L’Italia 2021 è un paese che si percepisce spaccato in due, con il 51 per cento degli italiani che si sente incluso e il 46 per cento che si percepisce escluso. Il dato si polarizza nelle classi sociali: gli inclusi salgono al 65 per cento nel restante ceto medio, mentre gli esclusi volano al 66 per cento nei ceti popolari. Il quadro divaricante coinvolge anche l’ambito del capitale sociale. La maggioranza degli italiani (56 per cento) sostiene che la propria rete sociale e amicale è in contrazione (al 65 per cento tra i ceti popolari), mentre la quota che avverte la rete in crescita si ferma al 38 per cento (44 nel ceto medio).

All’inizio del 2021 la piramide sociale del paese colloca al vertice (4 per cento) quanti si sentono parte del ceto alto o medio alto; il 27 per cento si riconosce come ceto medio; il 52 per cento si colloca nel ceto medio basso (una persona che ha il necessario senza lussi); mentre il 14 per cento si avverte parte del ceto laborioso (una persona che vive con difficoltà del proprio lavoro). Infine, il 3 per cento si sente ormai parte del ceto marginale.

Guardando al 2021 le persone che prevedono la propria condizione sociale stabile, sicura o in crescita ammontano al 30 per cento.

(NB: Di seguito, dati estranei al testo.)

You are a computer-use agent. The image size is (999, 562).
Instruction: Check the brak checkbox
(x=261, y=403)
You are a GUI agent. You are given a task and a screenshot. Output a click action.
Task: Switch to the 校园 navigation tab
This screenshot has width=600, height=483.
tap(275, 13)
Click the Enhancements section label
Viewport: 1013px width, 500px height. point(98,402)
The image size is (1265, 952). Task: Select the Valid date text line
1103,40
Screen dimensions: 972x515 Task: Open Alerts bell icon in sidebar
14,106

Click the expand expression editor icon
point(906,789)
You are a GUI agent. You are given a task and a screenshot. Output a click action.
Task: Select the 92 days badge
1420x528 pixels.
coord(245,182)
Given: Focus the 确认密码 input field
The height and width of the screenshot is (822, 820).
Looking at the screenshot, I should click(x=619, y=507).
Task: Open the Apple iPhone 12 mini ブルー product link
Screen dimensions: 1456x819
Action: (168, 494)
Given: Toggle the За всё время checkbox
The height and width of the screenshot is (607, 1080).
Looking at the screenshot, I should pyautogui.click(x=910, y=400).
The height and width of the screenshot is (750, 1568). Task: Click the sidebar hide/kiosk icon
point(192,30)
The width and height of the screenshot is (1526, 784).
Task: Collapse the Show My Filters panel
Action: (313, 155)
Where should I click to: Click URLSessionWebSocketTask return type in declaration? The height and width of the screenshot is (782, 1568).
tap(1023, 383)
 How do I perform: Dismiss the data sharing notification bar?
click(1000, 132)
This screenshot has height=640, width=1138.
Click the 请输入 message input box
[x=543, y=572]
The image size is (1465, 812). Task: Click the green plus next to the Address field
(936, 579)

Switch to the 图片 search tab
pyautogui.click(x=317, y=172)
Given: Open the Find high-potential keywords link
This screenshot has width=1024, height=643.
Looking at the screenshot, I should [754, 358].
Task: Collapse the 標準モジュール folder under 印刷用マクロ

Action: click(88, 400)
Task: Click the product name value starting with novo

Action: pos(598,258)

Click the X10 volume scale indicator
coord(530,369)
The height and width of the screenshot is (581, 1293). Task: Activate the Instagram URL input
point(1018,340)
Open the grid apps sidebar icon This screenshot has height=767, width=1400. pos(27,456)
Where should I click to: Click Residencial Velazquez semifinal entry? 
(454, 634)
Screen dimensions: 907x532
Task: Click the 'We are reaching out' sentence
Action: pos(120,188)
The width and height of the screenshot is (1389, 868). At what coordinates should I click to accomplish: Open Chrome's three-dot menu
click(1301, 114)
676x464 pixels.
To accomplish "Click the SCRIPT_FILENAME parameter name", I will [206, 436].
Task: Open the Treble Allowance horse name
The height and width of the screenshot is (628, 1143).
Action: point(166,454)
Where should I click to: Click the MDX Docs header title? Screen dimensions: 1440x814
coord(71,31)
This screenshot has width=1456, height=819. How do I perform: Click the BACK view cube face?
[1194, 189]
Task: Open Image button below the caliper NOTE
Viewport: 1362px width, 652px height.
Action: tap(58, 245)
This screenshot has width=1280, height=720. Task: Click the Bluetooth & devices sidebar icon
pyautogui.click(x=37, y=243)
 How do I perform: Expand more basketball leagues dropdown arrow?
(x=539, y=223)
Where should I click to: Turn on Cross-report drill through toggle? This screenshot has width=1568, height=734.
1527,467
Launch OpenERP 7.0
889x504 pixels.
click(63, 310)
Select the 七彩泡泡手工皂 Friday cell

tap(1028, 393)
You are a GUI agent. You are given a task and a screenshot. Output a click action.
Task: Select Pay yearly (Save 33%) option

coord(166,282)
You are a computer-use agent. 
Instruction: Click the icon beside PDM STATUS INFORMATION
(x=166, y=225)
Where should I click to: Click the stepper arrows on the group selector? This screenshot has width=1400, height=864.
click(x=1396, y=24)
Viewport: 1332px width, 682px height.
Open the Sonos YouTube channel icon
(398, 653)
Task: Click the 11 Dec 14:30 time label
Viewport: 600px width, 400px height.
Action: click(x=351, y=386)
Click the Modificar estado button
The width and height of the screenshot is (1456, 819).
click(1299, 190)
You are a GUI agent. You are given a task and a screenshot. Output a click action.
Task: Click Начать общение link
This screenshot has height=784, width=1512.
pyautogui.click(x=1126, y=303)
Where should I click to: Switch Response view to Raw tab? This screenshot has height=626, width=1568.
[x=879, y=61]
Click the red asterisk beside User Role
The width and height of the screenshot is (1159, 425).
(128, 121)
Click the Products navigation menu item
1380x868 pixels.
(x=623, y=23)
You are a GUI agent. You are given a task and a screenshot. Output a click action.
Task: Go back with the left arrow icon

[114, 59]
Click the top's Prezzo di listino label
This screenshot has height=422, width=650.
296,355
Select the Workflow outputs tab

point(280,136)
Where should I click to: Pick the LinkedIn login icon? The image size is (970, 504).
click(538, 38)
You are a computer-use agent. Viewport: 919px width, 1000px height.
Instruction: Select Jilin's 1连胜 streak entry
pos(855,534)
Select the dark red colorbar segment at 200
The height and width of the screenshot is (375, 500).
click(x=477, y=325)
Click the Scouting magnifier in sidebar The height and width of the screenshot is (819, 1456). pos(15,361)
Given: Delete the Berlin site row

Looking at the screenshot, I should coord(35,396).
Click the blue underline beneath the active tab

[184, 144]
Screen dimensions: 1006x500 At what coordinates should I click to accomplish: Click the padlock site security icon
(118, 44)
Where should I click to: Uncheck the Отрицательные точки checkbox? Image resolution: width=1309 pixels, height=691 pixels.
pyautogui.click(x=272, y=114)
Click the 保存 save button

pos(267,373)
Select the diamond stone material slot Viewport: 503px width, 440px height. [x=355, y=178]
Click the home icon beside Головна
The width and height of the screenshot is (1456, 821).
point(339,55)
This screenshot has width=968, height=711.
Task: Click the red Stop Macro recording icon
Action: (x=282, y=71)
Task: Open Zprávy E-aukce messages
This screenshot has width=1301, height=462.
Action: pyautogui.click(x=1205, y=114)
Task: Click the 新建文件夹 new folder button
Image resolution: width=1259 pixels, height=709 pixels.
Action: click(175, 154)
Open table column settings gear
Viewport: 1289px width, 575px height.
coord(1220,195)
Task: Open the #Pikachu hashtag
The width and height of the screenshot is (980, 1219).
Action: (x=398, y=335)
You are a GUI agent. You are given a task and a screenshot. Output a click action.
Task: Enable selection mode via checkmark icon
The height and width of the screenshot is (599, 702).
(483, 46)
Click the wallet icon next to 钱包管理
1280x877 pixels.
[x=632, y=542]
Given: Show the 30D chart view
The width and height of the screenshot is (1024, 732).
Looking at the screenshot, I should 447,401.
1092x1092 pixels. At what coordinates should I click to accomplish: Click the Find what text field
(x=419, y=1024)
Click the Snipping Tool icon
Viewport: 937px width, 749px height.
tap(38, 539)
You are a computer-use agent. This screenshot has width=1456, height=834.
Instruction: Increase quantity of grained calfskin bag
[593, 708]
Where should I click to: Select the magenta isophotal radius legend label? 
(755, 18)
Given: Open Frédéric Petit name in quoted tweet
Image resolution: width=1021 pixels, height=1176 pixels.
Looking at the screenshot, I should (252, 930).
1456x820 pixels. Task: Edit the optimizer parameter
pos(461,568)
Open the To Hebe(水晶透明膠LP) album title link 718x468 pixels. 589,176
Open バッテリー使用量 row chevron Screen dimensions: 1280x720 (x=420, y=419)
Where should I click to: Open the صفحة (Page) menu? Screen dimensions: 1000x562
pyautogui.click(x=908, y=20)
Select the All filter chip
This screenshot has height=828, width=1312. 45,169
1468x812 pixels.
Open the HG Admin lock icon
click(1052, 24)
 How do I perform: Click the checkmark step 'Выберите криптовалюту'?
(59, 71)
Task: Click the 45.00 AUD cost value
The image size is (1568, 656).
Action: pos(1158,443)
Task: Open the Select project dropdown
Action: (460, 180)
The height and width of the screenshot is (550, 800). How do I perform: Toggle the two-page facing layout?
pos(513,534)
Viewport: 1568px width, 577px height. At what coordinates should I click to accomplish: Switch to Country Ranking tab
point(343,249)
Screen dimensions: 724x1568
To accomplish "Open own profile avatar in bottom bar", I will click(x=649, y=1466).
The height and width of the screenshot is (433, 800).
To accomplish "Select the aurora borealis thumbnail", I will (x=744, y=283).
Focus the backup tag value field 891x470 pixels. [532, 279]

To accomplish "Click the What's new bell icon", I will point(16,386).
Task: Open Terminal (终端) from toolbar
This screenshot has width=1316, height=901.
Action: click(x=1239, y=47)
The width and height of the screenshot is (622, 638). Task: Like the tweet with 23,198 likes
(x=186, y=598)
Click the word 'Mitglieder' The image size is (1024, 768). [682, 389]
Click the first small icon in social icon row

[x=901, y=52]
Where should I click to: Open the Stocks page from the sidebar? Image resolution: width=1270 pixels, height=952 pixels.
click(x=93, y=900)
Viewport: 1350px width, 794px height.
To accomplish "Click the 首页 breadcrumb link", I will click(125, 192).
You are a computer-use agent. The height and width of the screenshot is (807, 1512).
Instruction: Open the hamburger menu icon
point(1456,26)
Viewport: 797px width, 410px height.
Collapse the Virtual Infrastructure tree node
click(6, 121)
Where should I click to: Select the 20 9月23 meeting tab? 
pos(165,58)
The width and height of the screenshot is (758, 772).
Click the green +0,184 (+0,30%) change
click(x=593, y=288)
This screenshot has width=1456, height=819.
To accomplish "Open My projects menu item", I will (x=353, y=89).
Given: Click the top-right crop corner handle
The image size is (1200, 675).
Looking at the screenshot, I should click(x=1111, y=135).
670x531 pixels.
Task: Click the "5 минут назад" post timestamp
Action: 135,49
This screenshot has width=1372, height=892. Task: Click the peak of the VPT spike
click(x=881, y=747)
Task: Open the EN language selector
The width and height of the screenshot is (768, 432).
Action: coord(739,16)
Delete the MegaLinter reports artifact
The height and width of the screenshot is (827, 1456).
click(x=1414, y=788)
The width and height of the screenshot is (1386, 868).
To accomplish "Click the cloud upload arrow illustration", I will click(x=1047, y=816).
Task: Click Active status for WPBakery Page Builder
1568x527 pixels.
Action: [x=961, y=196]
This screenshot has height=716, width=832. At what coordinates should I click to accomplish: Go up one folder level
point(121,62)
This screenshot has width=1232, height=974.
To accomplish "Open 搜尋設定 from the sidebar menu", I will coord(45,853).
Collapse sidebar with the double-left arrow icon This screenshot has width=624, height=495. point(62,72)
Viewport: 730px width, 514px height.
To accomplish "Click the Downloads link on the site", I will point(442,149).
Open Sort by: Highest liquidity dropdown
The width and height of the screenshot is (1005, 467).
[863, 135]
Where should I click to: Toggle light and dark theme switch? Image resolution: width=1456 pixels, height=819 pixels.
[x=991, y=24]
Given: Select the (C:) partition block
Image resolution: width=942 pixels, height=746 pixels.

Il 43 per cento della popolazione guarda al nuovo anno con forte apprensione e avverte la propria situazione sociale come insicura, in calo o deludente. Infine, il 27 per cento quando pensa al 2021 vede davanti a sé un futuro incerto e ondivago.

In questo affresco non si sono sopite né le pulsioni anti immigrati (il 54 per cento è d’accordo con la politica di chiusura completa degli ingressi), né le pulsioni securitarie (il 71 per cento è a favore del diritto assoluto di legittima difesa), né le spinte da giustizieri (la voglia di difendersi da soli è al 41 per cento).

Ci troviamo di fronte a un paese sempre più diviso tra una minoranza privilegiata e agiata che continua a macinare benessere e una maggioranza di persone condannata a restare nella condizione attuale o peggio a ipotizzare ulteriori ricadute. L’Italia è un paese in cui l’ascensore sociale è attivo e con la freccia all’insù solo per quanti sono collocati nelle fasce alte della popolazione, mentre per gli altri sono aperte solo le vie della stasi sociale o della discesa.

Mutamento di paradigma

Il processo di trasfigurazione delle classi sociali rischia di generare un duplice mutamento di paradigma. Su un primo fronte rischia di riproporre l’appartenenza di classe come il ritorno di un filtro selettivo, di uno steccato (più o meno invisibile) che delimita il campo di che cosa una persona si può o non si può attendere dalla vita: il famigerato «campo del possibile» sottolineato dal sociologo francese Pierre Bourdieu. Una divisione che influisce sia sulle abitudini di consumo, sia su quelle politiche, facendo oscillare il pendolo delle classi subalterne tra la brama dei simboli delle classi agiate e la percezione dei segmenti privilegiati come sempre più distanti, lontani e nemici.

Sul secondo fronte, la trasfigurazione delle classi sociali in atto, potrebbe divenire un processo sempre più doloroso, rabbioso e conflittuale. Un fenomeno che potrebbe incentivare senso di rivalsa, ricerca del riscatto sociale (come fattore strutturante le scelte politiche e le visioni di futuro), ma anche pulsioni politiche e movimentiste rancorose. Raffaele Ventura, con il concetto di «classe disagiata» descrive un blocco sociale «aspirazionale» che, continuando a desiderare spazi, modi di vita, simboli e forme di esistenza che non può più, matura un proprio modo di essere e un proprio tratto caratterizzante. Lo scontro tra classe aspirata e classe vissuta, potrebbe generare quello che Vincent de Gaulejac definisce la «névrose de classe», la crisi di identità sociale che colpisce quanti hanno fatto o stanno facendo l’esperienza di scendere da una classe all’altra. Un processo che apre la possibilità a nuove forme di conflitto per il riconoscimento, per il possesso, anche in forma predatoria, dei simboli e dei beni del successo e del lusso (perduti o aspirati).